> [EXTRAIT]
• • • •

Nous en avions esquissé l’idée. Dans un entretien accordé à L’Express (14/11/2020), le philosophe Marcel Gauchet rappelle aussi la nécessité de revenir à la philosophie politique classique, même s’il n’est pas sûr que nous mettions les mêmes choses sous les mêmes mots. Mais une tendance se dégage et c’est intéressant à noter.
Y a-t-il quand même, selon vous, une ou deux leçons à tirer de la période ?
Marcel Gauchet. Le mot qui s’impose est évidemment celui de confusion. Entre la peur pour leur santé des uns, l’angoisse économique des autres et un gouvernement cafouilleux à souhait, on a l’impression de naviguer dans un brouillard très épais. Mais ce qui nous trouble le plus en profondeur, c’est de mesurer à quel point nous n’étions pas préparés à cette crise, sur aucun plan : technique, médical, politique ou moral. La leçon essentielle est là. Elle oblige à repenser ce qui était devenu le mode de fonctionnement de nos sociétés. Nous nous étions installés dans un système de pilotage automatique. Nous sommes ramenés à la philosophie classique de l’action politique, qui consistait à se préparer en permanence à affronter un risque vital pour la collectivité. Ce péril imprévisible avait pour nom principal la guerre. Il fallait vivre en s’organisant pour être prêt à se défendre contre une agression extérieure… (…)
Est-ce une situation généralisée en Occident ou y voyez-vous une spécificité française ?
Le problème est général, bien sûr, dans le monde occidental. La philosophie libérale régnante a conduit partout à se mettre sur « pilote automatique ». La spécificité française, peut-être, est que nous nous accommodons plus mal de cette situation : par notre histoire, notre culture, nous avons une foi plus grande dans la politique. D’où la stupeur devant le désarmement de la puissance publique. Nous découvrons un système de commandement collectif – qu’on appelle autrement l’Etat – dans une situation de délabrement assez avancée.
(…)
Certains pointent le manque de moyens ; d’autres, l’obésité bureaucratique. Qui a raison ?

• • • •

> [DONNÉES FOURNIES]
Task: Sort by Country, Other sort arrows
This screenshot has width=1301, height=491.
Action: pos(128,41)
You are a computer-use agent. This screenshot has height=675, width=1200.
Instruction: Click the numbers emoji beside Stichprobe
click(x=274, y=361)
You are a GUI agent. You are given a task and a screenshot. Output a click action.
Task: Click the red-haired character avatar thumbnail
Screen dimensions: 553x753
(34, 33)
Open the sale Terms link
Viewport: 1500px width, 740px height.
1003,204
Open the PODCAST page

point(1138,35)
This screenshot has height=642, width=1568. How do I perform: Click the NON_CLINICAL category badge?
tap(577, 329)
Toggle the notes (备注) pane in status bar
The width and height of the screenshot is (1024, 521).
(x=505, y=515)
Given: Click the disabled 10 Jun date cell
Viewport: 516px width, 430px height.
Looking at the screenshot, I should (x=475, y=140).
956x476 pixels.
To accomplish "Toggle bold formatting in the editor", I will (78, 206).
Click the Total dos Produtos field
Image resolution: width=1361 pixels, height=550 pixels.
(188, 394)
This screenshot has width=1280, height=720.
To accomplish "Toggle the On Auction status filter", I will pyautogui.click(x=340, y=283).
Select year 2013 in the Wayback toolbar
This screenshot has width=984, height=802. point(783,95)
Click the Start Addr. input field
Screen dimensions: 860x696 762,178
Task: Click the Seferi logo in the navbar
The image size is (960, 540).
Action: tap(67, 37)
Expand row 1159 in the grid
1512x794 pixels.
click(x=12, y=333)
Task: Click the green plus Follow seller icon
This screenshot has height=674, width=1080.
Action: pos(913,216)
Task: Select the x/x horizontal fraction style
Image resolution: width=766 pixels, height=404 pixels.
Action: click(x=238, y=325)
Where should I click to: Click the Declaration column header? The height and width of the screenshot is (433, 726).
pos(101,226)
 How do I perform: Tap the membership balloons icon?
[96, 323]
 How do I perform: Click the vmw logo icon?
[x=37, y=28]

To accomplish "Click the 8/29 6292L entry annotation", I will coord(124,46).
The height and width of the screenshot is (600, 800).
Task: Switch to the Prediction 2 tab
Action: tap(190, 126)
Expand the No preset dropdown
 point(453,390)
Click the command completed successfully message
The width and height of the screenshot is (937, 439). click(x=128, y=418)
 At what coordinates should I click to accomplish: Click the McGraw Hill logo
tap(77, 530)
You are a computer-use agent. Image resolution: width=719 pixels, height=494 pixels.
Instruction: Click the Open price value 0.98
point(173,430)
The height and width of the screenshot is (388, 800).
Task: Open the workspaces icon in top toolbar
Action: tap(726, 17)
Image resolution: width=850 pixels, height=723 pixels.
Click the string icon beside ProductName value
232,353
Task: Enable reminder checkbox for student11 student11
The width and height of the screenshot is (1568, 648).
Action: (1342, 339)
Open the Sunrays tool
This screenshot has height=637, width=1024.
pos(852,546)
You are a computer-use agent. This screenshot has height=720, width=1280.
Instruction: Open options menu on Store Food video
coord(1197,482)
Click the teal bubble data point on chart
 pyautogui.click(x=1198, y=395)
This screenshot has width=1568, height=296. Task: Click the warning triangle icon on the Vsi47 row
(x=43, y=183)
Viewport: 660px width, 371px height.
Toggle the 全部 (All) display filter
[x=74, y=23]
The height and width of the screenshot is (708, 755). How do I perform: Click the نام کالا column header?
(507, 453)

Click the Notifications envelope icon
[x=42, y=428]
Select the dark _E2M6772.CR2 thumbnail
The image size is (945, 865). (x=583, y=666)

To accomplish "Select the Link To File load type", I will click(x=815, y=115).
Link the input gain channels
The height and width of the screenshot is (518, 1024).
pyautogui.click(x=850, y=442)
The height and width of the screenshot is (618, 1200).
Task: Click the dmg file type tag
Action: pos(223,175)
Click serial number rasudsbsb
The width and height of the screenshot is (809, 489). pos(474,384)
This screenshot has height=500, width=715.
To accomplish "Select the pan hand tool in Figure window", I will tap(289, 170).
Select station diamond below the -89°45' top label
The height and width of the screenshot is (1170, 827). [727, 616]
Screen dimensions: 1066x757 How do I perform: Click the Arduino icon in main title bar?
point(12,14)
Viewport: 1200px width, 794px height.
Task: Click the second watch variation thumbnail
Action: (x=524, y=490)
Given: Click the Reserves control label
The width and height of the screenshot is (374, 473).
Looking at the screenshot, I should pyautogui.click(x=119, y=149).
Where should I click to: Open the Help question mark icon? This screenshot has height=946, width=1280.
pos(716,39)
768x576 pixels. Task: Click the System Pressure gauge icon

• • • •

> [CONSIGNE 1] Dans l'entretien avec Marcel Gauchet, quel mot s'impose selon lui pour qualifier la période ?
> [CONSIGNE 2] Prolongez l'entretien avec Marcel Gauchet au-delà de la dernière question posée.
Le matériel ci-dessus ne sert pas dans ce travail.

> [RÉPONSE RÉDIGÉE 1] Le mot de confusion.

> [RÉPONSE RÉDIGÉE 2]
Les deux ont à la fois raison et tort. C’est justement l’un de ces sujets sur lesquels les oppositions simplistes ne fonctionnent pas. Les appréciations globales brouillent le diagnostic : la vraie question est celle de la répartition des moyens. Ne confondons pas dépenses et effectifs, fonction publique nationale et fonction publique territoriale, ni même obésité et bureaucratie. Une bureaucratie peut être maigre et paralysante. Personne ne niera aujourd’hui qu’il manque du personnel dans les hôpitaux. Mais lequel ? Du personnel soignant, alors que le personnel administratif est en surnombre par rapport à nos voisins. L’Etat régalien (armée, police, justice) souffre de pénuries, alors que, à la faveur de la décentralisation, les collectivités locales ont recruté à tour de bras. Nous avons le niveau de dépenses publiques par rapport au PIB le plus élevé du monde sans que cela se traduise par un niveau de bien-être collectif sans égal. Comment cela peut-il se faire ? Où va l’argent ? Voilà la vraie question. Or, la difficulté politique de la question saute aux yeux dès que l’on s’aperçoit que le gros de cette dépense exorbitante – le « pognon de dingue » de Macron – est absorbé par le système de redistribution sociale. C’est l’ensemble de ces données qu’il faut mettre à plat pour répondre avec pertinence à votre question.